Could you quote every one of the rows below word for word, leaving the pictures out of your answer?
+---+
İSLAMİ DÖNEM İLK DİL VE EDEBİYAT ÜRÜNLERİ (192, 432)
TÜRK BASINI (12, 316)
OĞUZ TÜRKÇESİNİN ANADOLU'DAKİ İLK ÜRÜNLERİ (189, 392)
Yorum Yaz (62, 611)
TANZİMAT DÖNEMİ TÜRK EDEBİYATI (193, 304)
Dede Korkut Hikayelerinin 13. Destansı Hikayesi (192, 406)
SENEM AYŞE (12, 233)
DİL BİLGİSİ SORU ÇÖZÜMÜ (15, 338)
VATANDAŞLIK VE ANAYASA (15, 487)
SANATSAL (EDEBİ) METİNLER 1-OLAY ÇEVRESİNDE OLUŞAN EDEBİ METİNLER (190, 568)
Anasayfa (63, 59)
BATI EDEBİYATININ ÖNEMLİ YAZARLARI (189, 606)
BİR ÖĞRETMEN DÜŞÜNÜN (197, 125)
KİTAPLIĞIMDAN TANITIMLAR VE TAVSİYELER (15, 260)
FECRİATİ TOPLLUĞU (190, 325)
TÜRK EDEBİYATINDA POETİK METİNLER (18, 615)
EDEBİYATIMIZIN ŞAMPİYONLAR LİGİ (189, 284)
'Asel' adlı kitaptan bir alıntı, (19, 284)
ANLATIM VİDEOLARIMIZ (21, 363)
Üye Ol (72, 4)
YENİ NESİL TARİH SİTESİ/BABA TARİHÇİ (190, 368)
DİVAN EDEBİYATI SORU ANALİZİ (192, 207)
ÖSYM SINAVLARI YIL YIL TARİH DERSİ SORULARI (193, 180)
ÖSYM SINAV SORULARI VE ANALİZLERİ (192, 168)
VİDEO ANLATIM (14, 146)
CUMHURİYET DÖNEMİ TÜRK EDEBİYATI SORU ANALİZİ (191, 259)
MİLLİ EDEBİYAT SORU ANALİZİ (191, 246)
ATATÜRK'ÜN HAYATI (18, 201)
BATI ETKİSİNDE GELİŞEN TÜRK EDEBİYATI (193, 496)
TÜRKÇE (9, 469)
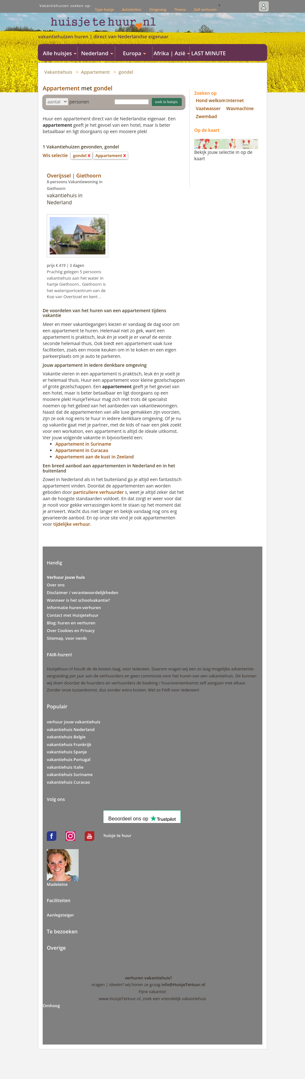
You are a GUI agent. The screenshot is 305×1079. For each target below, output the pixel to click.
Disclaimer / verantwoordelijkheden (82, 592)
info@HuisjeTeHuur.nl (183, 984)
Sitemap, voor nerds (67, 638)
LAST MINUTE (208, 53)
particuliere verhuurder (98, 492)
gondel (126, 72)
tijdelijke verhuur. (72, 524)
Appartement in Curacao (81, 450)
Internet (235, 100)
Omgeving (158, 9)
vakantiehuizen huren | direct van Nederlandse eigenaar (103, 36)
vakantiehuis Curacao (68, 782)
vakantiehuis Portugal (68, 759)
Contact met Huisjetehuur (73, 615)
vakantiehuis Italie (65, 767)
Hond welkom (211, 100)
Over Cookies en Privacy (71, 630)
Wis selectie (55, 155)
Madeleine (57, 884)
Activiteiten (131, 9)
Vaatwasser (208, 108)
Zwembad (206, 116)
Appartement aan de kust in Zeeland (94, 457)
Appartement (95, 72)
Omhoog (51, 1005)
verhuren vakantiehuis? (148, 978)
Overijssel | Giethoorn (74, 175)
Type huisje (104, 9)
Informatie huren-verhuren (74, 607)
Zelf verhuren (205, 9)
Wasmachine (240, 108)
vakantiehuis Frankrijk (69, 744)
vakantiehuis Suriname (70, 774)
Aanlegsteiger (60, 915)
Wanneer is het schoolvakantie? (78, 600)
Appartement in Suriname (83, 444)
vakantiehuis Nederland (71, 729)
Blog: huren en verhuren (71, 623)
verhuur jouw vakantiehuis (73, 722)
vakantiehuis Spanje (67, 752)
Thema (180, 9)
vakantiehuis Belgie (66, 737)
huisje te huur (117, 835)
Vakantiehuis (58, 72)
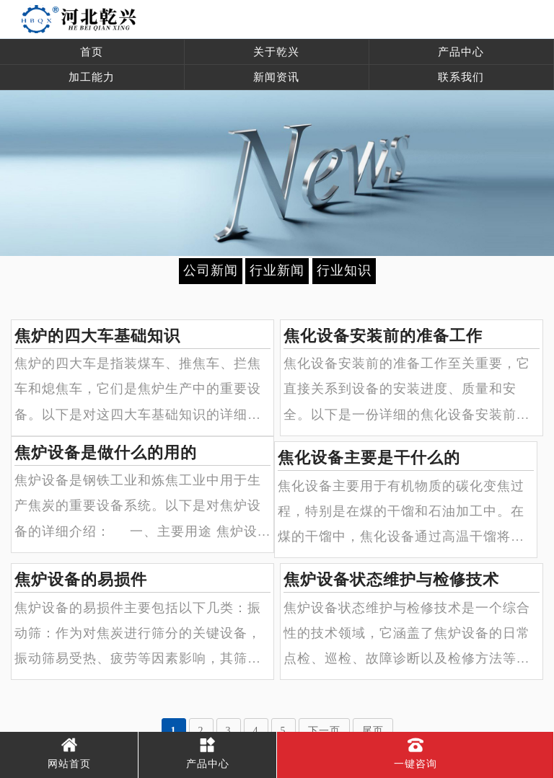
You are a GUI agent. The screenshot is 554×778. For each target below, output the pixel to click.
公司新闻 (210, 270)
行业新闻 (277, 270)
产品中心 (461, 52)
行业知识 (344, 270)
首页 (91, 52)
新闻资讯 (276, 77)
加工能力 (92, 77)
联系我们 (461, 77)
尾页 (373, 730)
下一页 (324, 730)
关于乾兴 (276, 52)
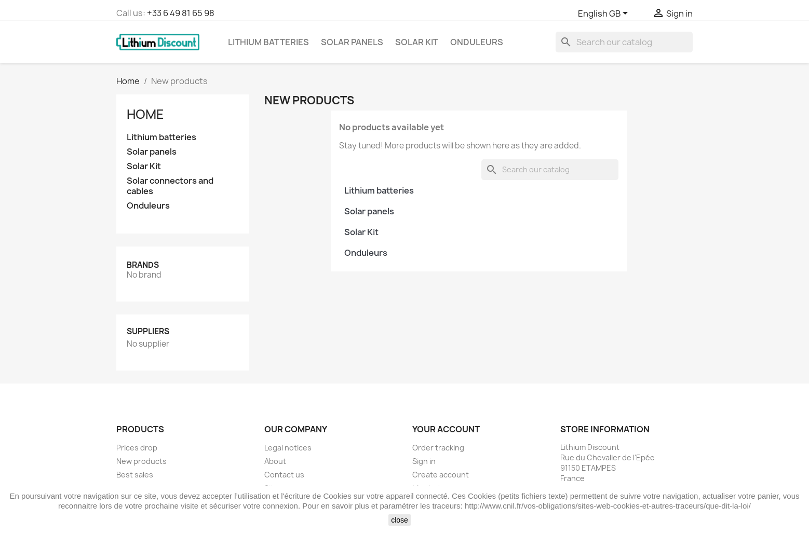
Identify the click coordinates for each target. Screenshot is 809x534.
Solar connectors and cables (170, 186)
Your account (446, 429)
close (399, 520)
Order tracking (438, 448)
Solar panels (352, 42)
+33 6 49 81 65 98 (180, 13)
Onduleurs (476, 42)
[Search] (624, 42)
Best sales (134, 475)
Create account (440, 475)
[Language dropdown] (604, 14)
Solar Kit (416, 42)
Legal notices (288, 448)
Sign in (424, 461)
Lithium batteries (268, 42)
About (275, 461)
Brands (143, 264)
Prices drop (136, 448)
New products (141, 461)
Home (145, 114)
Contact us (284, 475)
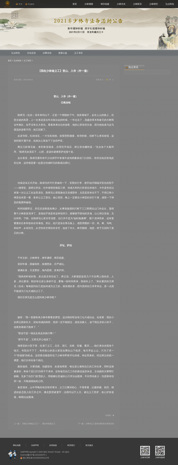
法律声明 (35, 445)
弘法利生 (170, 4)
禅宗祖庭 (105, 4)
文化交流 (31, 53)
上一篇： (34, 424)
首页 (74, 4)
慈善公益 (62, 53)
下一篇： (96, 424)
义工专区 (78, 53)
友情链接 (53, 445)
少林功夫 (121, 4)
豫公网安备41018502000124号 (36, 458)
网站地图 (17, 445)
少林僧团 (88, 4)
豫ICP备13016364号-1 (37, 455)
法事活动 (47, 53)
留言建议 (89, 445)
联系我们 (71, 445)
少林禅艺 (153, 4)
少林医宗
+---+
| EXPECTED ANSWER |
İSLAMİ DÖNEM İLK DİL VE EDEBİYAT ÜRÜNLERİ (192, 432)
TÜRK BASINI (12, 316)
OĞUZ TÜRKÇESİNİN ANADOLU'DAKİ İLK ÜRÜNLERİ (189, 392)
Yorum Yaz (62, 611)
TANZİMAT DÖNEMİ TÜRK EDEBİYATI (193, 304)
Dede Korkut Hikayelerinin 13. Destansı Hikayesi (192, 406)
SENEM AYŞE (12, 233)
DİL BİLGİSİ SORU ÇÖZÜMÜ (15, 338)
VATANDAŞLIK VE ANAYASA (15, 487)
SANATSAL (EDEBİ) METİNLER 1-OLAY ÇEVRESİNDE OLUŞAN EDEBİ METİNLER (190, 568)
Anasayfa (63, 59)
BATI EDEBİYATININ ÖNEMLİ YAZARLARI (189, 606)
BİR ÖĞRETMEN DÜŞÜNÜN (197, 125)
KİTAPLIĞIMDAN TANITIMLAR VE TAVSİYELER (15, 260)
FECRİATİ TOPLLUĞU (190, 325)
TÜRK EDEBİYATINDA POETİK METİNLER (18, 615)
EDEBİYATIMIZIN ŞAMPİYONLAR LİGİ (189, 284)
'Asel' adlı kitaptan bir alıntı, (19, 284)
ANLATIM VİDEOLARIMIZ (21, 363)
Üye Ol (72, 4)
YENİ NESİL TARİH SİTESİ/BABA TARİHÇİ (190, 368)
DİVAN EDEBİYATI SORU ANALİZİ (192, 207)
ÖSYM SINAVLARI YIL YIL TARİH DERSİ SORULARI (193, 180)
ÖSYM SINAV SORULARI VE ANALİZLERİ (192, 168)
VİDEO ANLATIM (14, 146)
CUMHURİYET DÖNEMİ TÜRK EDEBİYATI SORU ANALİZİ (191, 259)
MİLLİ EDEBİYAT SORU ANALİZİ (191, 246)
ATATÜRK'ÜN HAYATI (18, 201)
BATI ETKİSİNDE GELİŞEN TÜRK EDEBİYATI (193, 496)
TÜRKÇE (9, 469)
You are a GUI agent. The screenshot is 305×1079. For each target below, output the pixel to click.
Disclaimer / verantwoordelijkheden (82, 592)
info@HuisjeTeHuur.nl (183, 984)
Sitemap, voor nerds (67, 638)
LAST MINUTE (208, 53)
particuliere verhuurder (98, 492)
gondel (126, 72)
tijdelijke verhuur. (72, 524)
Appartement in Curacao (81, 450)
Internet (235, 100)
Omgeving (158, 9)
vakantiehuizen huren | direct van Nederlandse eigenaar (103, 36)
vakantiehuis Curacao (68, 782)
vakantiehuis Portugal (68, 759)
Contact met Huisjetehuur (73, 615)
vakantiehuis Italie (65, 767)
Hond welkom (211, 100)
Over Cookies en Privacy (71, 630)
Wis selectie (55, 155)
Madeleine (57, 884)
Activiteiten (131, 9)
Vaatwasser (208, 108)
Zwembad (206, 116)
Appartement aan de kust in Zeeland (94, 457)
Appartement (95, 72)
Omhoog (51, 1005)
verhuren vakantiehuis? (148, 978)
Overijssel | Giethoorn (74, 175)
Type huisje (104, 9)
Informatie huren-verhuren (74, 607)
Zelf verhuren (205, 9)
Wasmachine (240, 108)
vakantiehuis Frankrijk (69, 744)
vakantiehuis Suriname (70, 774)
Aanlegsteiger (60, 915)
Wanneer is het schoolvakantie? (78, 600)
Appartement in Suriname (83, 444)
vakantiehuis Nederland (71, 729)
Blog: huren en verhuren (71, 623)
verhuur jouw vakantiehuis (73, 722)
vakantiehuis Spanje (67, 752)
Thema (180, 9)
vakantiehuis Belgie (66, 737)
huisje te huur (117, 835)
Vakantiehuis (58, 72)
You are a GUI agent. The screenshot is 554×778. For each target below, output the pixel to click.
公司新闻 (210, 270)
行业新闻 (277, 270)
产品中心 (461, 52)
行业知识 (344, 270)
首页 (91, 52)
新闻资讯 (276, 77)
加工能力 (92, 77)
联系我们 (461, 77)
尾页 (373, 730)
下一页 (324, 730)
关于乾兴 (276, 52)
Identify the click coordinates for each target. Screenshot is 809x534.
Solar connectors and cables (170, 186)
Your account (446, 429)
close (399, 520)
Order tracking (438, 448)
Solar panels (352, 42)
+33 6 49 81 65 98 (180, 13)
Onduleurs (476, 42)
[Search] (624, 42)
Best sales (134, 475)
Create account (440, 475)
[Language dropdown] (604, 14)
Solar Kit (416, 42)
Legal notices (288, 448)
Sign in (424, 461)
Lithium batteries (268, 42)
About (275, 461)
Brands (143, 264)
Prices drop (136, 448)
New products (141, 461)
Home (145, 114)
Contact us (284, 475)
法律声明 (35, 445)
弘法利生 (170, 4)
禅宗祖庭 (105, 4)
文化交流 (31, 53)
上一篇： (34, 424)
首页 (74, 4)
慈善公益 (62, 53)
下一篇： (96, 424)
义工专区 (78, 53)
友情链接 (53, 445)
少林功夫 (121, 4)
豫公网安备41018502000124号 (36, 458)
网站地图 (17, 445)
少林僧团 (88, 4)
豫ICP备13016364号-1 (37, 455)
法事活动 (47, 53)
留言建议 (89, 445)
联系我们 (71, 445)
少林禅艺 (153, 4)
少林医宗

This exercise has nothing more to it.